Entries from a dataset
····················
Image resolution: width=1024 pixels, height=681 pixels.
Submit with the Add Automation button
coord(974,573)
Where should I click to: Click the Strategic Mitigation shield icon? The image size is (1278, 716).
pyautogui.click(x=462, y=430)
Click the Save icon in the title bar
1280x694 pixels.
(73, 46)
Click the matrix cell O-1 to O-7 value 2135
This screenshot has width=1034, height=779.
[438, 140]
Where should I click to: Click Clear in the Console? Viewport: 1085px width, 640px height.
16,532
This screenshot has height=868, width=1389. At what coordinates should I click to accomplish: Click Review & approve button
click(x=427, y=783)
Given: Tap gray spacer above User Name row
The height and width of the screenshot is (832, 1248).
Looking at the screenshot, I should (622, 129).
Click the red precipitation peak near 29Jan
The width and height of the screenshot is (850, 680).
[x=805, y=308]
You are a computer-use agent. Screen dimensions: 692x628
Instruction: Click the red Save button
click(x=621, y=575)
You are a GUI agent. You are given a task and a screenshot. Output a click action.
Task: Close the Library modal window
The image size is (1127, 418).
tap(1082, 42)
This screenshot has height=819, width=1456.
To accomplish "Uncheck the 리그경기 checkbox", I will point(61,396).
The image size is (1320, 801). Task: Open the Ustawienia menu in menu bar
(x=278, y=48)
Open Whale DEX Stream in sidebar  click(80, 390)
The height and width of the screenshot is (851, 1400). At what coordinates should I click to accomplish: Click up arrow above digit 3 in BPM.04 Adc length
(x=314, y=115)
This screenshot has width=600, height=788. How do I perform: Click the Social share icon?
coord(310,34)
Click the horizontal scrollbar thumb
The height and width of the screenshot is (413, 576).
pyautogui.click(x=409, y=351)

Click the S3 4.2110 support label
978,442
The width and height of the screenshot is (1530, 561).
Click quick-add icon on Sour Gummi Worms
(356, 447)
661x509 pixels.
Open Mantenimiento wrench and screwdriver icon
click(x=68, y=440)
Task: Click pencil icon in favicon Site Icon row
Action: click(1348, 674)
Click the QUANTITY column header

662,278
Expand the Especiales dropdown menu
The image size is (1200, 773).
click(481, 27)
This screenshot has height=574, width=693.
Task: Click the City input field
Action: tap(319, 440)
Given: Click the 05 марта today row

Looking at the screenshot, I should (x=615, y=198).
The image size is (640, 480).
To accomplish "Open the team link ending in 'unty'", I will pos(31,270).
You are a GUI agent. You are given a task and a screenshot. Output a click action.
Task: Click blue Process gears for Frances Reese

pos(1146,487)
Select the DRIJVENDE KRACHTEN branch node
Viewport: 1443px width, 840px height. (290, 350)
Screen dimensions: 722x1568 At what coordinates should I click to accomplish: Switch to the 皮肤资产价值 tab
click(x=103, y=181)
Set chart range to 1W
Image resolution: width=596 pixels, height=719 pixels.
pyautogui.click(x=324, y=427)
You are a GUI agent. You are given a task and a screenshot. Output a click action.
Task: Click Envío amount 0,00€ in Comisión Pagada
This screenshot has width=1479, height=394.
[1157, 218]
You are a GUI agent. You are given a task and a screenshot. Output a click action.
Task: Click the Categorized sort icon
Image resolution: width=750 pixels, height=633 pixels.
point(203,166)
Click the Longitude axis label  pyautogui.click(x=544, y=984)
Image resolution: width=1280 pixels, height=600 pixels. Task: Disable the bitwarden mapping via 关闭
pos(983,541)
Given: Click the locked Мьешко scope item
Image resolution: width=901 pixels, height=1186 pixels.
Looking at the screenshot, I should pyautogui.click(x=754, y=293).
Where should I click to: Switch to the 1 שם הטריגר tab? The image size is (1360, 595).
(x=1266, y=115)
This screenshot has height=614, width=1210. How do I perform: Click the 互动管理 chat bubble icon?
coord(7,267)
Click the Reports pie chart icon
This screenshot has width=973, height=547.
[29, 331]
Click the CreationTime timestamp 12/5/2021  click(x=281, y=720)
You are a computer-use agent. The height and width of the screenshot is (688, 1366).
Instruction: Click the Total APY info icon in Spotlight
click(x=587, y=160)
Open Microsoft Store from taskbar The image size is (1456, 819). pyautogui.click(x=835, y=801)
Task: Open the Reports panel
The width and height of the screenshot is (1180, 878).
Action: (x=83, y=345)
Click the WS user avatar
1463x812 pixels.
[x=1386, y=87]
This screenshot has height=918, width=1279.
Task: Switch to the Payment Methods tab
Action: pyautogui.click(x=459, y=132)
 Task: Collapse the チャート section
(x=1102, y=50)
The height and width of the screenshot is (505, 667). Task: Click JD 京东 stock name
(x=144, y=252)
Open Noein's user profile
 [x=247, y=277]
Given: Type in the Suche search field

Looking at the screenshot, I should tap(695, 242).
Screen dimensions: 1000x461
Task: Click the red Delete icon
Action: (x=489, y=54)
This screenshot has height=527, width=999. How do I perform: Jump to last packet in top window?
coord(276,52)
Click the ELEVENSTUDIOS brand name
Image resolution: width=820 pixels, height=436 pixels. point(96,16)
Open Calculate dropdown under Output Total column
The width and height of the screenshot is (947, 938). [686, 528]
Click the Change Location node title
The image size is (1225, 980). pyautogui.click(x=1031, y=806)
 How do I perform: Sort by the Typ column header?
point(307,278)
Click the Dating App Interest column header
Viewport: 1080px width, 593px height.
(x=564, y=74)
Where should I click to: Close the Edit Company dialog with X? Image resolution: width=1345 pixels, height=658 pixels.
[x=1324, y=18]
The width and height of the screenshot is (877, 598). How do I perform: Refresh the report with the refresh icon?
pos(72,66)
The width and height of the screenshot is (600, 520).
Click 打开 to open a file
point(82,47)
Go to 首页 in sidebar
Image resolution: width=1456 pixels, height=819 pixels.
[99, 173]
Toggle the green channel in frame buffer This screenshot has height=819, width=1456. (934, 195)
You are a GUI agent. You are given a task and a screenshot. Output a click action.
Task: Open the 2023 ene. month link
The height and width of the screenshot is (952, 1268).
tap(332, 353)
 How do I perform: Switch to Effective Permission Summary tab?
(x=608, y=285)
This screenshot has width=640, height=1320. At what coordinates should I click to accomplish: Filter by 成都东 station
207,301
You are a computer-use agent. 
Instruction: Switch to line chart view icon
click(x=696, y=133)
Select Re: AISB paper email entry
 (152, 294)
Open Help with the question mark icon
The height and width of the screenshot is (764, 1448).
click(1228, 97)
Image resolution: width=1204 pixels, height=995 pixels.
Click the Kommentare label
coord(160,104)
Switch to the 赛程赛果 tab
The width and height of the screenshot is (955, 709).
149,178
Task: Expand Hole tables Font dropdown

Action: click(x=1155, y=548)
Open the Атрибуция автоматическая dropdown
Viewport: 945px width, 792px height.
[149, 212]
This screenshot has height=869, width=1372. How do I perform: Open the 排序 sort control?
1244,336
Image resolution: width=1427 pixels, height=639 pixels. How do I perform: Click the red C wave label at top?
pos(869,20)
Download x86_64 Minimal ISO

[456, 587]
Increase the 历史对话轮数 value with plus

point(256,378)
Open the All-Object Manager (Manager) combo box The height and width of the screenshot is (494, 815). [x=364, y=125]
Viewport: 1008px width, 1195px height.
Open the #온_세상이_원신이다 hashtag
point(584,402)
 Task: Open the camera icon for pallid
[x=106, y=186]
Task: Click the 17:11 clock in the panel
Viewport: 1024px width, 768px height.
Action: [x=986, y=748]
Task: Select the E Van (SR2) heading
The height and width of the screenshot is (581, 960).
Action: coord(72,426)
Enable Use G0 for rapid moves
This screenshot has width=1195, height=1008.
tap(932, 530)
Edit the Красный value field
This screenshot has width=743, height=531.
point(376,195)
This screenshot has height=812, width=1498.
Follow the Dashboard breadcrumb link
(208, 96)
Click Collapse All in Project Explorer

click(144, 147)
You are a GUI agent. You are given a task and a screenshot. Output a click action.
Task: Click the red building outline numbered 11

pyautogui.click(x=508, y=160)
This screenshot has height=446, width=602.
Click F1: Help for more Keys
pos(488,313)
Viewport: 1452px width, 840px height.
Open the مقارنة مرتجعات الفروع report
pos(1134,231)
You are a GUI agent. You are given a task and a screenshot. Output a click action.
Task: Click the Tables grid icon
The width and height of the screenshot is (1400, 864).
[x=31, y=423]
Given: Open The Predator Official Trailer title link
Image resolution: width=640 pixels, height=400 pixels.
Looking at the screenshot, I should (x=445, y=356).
····················
### Short task
Edit the lines from the one containing "Click the matrix cell O-1 to O-7 value 2135" through the one containing "click(x=427, y=783)", inclusive, so that "Console" becomes "Output panel" and nothing else changes.

### Answer to this exercise
Click the matrix cell O-1 to O-7 value 2135
This screenshot has width=1034, height=779.
[438, 140]
Where should I click to: Click Clear in the Output panel? Viewport: 1085px width, 640px height.
16,532
This screenshot has height=868, width=1389. At what coordinates should I click to accomplish: Click Review & approve button
click(x=427, y=783)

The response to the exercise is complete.